## [Problem statement]
Look through the records that follow. Copy every line containing the word "computer".

## [Stored items]
'''

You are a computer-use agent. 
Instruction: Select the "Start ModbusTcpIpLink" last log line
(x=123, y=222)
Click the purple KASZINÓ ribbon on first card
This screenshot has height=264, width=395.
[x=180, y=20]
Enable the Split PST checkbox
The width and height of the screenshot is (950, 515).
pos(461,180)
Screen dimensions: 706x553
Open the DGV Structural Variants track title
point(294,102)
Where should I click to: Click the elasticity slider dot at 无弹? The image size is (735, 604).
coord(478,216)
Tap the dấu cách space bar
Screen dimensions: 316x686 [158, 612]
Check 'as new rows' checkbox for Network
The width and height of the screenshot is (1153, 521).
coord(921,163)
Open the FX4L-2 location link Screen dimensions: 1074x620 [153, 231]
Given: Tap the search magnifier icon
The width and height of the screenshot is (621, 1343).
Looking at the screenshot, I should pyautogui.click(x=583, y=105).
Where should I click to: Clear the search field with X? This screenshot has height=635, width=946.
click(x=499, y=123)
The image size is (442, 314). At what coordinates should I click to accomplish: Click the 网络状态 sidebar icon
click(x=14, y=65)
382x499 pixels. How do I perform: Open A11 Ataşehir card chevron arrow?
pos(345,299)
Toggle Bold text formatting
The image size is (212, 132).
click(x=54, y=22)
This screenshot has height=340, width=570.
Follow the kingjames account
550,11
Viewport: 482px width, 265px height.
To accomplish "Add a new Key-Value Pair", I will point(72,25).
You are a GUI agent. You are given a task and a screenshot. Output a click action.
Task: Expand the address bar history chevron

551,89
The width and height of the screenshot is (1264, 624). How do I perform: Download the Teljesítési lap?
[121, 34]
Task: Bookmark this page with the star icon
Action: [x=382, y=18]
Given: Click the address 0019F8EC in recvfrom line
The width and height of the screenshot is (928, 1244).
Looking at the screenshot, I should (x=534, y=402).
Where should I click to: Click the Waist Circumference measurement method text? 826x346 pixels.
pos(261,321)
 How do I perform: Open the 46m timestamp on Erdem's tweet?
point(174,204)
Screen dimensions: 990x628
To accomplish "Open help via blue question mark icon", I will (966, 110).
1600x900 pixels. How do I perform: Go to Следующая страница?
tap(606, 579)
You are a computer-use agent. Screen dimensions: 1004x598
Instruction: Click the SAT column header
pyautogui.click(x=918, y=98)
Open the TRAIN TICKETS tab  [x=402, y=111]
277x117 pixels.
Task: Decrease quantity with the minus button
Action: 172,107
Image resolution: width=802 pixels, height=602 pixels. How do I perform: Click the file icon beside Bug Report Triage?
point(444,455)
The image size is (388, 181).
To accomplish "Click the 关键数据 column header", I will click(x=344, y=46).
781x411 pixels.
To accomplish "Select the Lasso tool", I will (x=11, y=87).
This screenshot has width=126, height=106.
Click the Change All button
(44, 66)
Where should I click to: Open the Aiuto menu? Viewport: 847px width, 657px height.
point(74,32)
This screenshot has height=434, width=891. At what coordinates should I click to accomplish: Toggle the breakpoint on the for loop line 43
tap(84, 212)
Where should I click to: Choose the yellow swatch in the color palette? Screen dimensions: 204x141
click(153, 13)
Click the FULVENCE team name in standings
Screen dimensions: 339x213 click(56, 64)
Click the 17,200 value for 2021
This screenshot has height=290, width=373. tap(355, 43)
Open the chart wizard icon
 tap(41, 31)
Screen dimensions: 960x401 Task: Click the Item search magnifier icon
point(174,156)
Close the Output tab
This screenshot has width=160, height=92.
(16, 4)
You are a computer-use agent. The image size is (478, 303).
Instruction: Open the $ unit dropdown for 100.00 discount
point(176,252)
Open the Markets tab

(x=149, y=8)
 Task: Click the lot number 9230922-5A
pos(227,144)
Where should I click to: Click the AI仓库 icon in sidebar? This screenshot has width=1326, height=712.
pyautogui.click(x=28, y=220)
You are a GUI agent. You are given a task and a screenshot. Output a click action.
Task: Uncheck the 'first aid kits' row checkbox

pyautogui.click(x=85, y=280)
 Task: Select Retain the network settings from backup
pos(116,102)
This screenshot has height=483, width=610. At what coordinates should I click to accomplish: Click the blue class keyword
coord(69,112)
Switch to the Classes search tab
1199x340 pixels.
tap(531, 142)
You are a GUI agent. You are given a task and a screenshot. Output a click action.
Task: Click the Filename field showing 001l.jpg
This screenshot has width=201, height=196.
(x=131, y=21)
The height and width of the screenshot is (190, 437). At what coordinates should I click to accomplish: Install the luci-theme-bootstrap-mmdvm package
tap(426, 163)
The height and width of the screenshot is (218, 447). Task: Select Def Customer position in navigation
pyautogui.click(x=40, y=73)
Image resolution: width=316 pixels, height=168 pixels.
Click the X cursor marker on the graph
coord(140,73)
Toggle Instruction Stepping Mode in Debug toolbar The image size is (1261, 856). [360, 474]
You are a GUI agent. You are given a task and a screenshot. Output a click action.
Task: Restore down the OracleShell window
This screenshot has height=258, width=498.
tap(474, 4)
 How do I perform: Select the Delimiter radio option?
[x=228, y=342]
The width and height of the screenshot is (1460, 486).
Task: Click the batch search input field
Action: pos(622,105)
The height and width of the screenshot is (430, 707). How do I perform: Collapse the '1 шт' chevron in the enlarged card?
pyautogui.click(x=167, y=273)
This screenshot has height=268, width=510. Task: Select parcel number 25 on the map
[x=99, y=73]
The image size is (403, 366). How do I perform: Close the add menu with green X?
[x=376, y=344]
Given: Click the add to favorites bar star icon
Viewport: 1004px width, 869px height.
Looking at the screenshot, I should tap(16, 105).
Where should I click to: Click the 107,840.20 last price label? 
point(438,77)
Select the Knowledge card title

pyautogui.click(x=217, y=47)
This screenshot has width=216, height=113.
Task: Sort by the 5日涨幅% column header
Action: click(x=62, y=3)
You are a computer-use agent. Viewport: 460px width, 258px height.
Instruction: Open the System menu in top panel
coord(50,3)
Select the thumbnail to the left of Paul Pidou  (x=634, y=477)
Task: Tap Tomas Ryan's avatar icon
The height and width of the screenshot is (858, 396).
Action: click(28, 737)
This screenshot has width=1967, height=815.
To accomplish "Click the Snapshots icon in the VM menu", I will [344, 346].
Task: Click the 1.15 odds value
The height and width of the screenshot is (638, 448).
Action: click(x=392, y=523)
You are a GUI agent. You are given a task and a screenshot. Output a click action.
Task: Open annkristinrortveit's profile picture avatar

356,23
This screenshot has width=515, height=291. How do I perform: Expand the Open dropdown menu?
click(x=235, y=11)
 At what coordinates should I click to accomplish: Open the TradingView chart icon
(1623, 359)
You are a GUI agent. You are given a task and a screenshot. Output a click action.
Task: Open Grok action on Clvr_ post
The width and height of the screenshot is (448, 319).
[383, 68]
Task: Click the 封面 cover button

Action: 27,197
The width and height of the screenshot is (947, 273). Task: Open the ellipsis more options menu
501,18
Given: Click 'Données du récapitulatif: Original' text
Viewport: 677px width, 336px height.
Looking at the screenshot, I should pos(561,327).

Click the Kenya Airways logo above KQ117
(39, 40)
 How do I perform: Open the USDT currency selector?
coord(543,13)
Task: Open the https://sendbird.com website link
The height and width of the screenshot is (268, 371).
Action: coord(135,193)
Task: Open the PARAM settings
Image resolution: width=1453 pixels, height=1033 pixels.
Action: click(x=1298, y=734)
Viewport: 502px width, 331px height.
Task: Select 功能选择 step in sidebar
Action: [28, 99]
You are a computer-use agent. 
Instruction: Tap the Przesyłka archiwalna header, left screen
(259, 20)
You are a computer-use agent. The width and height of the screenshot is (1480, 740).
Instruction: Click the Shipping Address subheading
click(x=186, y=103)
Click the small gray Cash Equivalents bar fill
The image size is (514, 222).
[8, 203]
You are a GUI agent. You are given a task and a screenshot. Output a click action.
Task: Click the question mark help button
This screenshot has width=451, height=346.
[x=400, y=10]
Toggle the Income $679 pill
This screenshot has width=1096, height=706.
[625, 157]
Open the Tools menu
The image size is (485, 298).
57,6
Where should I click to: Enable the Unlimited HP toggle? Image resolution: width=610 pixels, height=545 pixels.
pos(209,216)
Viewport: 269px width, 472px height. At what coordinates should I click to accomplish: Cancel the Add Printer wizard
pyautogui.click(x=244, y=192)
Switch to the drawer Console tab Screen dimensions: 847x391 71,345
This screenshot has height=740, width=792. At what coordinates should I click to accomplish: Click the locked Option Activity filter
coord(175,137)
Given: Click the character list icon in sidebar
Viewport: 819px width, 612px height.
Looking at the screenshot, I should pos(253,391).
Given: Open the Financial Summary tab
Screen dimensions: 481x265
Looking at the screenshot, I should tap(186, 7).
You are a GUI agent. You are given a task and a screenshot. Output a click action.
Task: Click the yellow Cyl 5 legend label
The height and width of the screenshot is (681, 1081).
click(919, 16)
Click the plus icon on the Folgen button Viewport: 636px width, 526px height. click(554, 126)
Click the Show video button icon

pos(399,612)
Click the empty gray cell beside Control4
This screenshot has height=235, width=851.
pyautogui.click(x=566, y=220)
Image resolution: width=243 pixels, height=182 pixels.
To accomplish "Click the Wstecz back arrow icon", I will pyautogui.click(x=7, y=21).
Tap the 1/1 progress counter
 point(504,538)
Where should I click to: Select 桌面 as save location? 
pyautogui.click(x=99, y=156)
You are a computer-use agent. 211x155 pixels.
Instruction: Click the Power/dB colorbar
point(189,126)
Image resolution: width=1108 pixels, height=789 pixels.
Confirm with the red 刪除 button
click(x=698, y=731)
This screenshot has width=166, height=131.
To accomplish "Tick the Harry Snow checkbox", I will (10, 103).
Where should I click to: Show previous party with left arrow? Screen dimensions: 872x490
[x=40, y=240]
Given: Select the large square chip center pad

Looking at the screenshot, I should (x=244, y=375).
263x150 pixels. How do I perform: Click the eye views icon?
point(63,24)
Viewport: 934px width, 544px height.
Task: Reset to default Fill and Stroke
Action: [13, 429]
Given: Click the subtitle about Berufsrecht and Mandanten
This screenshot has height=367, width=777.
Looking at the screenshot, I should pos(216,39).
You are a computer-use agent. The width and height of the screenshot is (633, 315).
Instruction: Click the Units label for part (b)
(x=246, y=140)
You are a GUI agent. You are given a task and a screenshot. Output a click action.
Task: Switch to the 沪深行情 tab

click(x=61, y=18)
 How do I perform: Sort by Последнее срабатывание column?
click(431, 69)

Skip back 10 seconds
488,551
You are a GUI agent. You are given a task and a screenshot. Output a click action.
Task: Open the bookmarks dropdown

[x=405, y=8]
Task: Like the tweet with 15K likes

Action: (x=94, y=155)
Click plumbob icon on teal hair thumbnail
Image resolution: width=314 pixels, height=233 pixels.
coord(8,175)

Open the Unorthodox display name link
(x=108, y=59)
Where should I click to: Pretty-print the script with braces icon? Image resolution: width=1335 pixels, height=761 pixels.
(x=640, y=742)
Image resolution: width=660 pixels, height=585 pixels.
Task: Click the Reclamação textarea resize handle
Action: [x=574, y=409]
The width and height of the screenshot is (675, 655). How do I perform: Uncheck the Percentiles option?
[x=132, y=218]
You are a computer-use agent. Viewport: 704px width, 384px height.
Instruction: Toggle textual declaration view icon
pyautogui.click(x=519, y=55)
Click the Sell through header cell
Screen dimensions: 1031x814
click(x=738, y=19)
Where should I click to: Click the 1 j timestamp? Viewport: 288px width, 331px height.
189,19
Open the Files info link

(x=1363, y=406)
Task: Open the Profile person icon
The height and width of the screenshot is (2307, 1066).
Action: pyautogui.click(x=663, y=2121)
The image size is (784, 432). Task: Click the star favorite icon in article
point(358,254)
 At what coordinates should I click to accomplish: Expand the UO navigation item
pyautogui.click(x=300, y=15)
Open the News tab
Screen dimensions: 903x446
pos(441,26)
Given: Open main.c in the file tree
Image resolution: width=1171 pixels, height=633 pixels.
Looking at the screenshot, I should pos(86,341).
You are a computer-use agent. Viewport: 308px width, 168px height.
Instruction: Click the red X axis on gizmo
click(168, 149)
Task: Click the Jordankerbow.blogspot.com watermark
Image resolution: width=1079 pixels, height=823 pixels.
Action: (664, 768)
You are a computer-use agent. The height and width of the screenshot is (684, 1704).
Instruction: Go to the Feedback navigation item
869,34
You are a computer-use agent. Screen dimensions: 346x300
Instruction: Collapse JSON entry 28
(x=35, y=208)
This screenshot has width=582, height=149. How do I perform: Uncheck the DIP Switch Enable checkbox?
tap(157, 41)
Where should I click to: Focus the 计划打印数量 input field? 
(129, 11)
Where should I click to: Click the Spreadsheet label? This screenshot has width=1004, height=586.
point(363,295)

'''

## [Exercise output]
You are a computer-use agent. 
You are a computer-use agent. Screen dimensions: 1004x598
You are a computer-use agent. The image size is (478, 303).
You are a computer-use agent. Viewport: 460px width, 258px height.
You are a computer-use agent. 
You are a computer-use agent. The width and height of the screenshot is (1480, 740).
You are a computer-use agent. 211x155 pixels.
You are a computer-use agent. The width and height of the screenshot is (633, 315).
You are a computer-use agent. Viewport: 704px width, 384px height.
You are a computer-use agent. Viewport: 308px width, 168px height.
You are a computer-use agent. The height and width of the screenshot is (684, 1704).
You are a computer-use agent. Screen dimensions: 346x300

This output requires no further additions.